Figure 4.5.5.1[Black to move]

Other Substitutions: Queens, Rooks, etc.

We have seen that sometimes forcing your opponent to substitute his king for another piece will create a working skewer. The same goes, of course, for forced substitutions of other pieces. Take the position to the left. White has no loose pieces and Black has no checks to give. What remains as a source of tactical ideas? Captures. In addition to considering any checks you can give, look piece by piece for any exchanges you can force. Here the only capture available to Black is NxB. Unless he is content to lose a piece, White has to respond with QxN. The question is how the board will look after the exchange, and whether anything not possible now will become possible then. In this case we see a now-familiar pattern: White’s queen would be lined up with the rook on a1 on the long dark diagonal. Black still has his dark-squared bishop, and he can get it onto the vulnerable line with Bg7; now the queen must evacuate and allow BxR. Black doesn’t care that the rook on a1 has protection, as he still wins the exchange.

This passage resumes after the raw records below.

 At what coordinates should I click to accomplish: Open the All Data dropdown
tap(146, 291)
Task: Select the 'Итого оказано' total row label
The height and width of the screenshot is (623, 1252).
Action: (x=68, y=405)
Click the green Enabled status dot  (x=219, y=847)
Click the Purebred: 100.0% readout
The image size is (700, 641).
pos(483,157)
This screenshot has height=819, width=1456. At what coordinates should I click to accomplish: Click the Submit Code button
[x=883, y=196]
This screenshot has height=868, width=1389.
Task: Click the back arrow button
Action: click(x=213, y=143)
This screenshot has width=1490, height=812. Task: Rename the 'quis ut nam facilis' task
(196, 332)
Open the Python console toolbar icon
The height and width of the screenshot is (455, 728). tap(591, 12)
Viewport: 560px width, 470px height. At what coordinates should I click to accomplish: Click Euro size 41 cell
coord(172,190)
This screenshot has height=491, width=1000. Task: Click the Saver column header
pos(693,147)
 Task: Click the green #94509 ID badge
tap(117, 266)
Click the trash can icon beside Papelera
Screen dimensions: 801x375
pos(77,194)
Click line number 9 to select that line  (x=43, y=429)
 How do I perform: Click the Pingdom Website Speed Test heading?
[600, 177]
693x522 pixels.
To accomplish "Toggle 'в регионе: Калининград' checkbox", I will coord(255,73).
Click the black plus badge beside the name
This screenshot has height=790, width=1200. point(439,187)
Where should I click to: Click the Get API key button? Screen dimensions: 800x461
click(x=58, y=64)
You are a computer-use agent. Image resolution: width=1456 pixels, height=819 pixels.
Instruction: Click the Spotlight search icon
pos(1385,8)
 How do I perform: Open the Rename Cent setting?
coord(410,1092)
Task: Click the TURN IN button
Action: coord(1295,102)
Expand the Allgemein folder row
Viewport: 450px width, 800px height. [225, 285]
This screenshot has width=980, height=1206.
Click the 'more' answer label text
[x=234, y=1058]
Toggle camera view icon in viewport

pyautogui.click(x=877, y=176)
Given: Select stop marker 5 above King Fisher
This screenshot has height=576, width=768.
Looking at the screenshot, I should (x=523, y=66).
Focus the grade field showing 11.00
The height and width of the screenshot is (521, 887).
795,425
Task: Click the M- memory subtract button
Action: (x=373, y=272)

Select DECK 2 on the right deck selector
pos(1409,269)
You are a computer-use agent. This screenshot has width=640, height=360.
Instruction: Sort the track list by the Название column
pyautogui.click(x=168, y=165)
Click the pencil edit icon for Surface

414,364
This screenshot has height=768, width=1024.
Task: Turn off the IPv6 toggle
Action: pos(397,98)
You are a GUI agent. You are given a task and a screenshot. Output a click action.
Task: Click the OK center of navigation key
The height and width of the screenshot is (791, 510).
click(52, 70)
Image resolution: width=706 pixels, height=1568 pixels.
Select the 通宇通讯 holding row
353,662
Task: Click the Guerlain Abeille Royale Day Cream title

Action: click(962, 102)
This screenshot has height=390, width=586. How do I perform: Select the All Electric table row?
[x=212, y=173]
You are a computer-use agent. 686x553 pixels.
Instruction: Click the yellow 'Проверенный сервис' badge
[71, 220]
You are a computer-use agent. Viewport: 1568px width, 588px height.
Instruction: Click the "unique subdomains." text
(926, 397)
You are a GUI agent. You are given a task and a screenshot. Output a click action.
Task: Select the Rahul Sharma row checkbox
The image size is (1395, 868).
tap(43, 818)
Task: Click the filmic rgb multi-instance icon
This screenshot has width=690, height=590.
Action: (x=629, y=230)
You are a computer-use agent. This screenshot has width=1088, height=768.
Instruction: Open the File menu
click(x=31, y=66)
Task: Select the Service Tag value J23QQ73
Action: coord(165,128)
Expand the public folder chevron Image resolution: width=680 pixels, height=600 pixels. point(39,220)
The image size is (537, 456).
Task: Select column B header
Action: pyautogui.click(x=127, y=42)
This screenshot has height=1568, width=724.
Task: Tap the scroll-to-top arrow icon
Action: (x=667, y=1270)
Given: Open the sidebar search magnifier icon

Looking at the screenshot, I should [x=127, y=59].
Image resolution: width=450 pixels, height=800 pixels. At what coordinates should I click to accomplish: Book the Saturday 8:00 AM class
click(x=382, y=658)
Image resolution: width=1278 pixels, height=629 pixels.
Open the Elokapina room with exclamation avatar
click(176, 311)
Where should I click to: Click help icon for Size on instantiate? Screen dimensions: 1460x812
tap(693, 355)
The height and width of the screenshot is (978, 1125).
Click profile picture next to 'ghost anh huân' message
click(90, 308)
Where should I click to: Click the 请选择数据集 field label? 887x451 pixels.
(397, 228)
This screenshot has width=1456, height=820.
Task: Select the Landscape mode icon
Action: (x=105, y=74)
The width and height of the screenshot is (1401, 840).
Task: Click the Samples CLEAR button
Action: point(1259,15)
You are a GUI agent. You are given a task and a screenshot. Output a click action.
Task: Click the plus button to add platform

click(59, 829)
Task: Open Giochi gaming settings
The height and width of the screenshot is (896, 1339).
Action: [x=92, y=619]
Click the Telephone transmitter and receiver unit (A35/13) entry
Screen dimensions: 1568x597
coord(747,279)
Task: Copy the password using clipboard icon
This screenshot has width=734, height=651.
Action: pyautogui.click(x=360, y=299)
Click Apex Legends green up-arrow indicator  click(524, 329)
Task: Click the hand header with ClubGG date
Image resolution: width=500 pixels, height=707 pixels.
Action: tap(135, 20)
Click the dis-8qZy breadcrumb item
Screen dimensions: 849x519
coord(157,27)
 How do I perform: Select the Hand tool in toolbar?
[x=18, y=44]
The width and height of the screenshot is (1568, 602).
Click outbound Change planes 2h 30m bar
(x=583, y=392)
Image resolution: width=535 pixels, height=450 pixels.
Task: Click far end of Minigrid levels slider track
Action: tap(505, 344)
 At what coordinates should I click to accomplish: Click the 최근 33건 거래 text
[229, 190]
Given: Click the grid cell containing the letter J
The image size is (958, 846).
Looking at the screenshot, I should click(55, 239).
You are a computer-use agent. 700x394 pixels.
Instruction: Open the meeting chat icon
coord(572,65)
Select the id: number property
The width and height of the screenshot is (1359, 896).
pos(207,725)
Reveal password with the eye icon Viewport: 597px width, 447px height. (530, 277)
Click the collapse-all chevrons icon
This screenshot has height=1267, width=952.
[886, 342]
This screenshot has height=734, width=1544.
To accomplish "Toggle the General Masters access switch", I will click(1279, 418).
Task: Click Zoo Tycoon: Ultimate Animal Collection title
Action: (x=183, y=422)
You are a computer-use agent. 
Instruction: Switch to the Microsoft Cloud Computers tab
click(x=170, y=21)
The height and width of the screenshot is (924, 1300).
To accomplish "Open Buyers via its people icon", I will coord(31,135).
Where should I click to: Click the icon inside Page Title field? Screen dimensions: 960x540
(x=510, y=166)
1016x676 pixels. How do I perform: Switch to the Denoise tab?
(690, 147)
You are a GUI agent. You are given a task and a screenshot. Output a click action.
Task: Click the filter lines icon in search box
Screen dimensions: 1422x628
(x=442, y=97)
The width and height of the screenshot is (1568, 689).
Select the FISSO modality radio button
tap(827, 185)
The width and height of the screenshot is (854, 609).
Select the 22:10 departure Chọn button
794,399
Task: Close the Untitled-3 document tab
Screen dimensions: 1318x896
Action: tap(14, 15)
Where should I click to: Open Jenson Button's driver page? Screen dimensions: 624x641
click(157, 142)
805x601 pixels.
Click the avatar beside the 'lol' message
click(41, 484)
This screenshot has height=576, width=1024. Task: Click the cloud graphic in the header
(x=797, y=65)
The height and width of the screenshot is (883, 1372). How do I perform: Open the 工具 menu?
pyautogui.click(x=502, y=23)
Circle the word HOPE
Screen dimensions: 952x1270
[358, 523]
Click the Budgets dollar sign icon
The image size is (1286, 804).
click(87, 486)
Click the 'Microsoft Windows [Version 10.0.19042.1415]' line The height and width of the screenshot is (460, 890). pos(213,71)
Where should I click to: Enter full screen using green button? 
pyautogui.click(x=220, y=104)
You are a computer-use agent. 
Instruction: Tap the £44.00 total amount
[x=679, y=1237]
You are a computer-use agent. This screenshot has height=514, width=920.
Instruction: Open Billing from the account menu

You might also have seen this just by observing the alignment of White’s bishop and rook on that same diagonal and looking for a way to substitute a better piece for the bishop. This isn’t an easy train of thought, because by itself a bishop in front of a rook often will not signify anything. It nevertheless is a good habit to notice every time two pieces are lined up like this, so observe the pattern closely.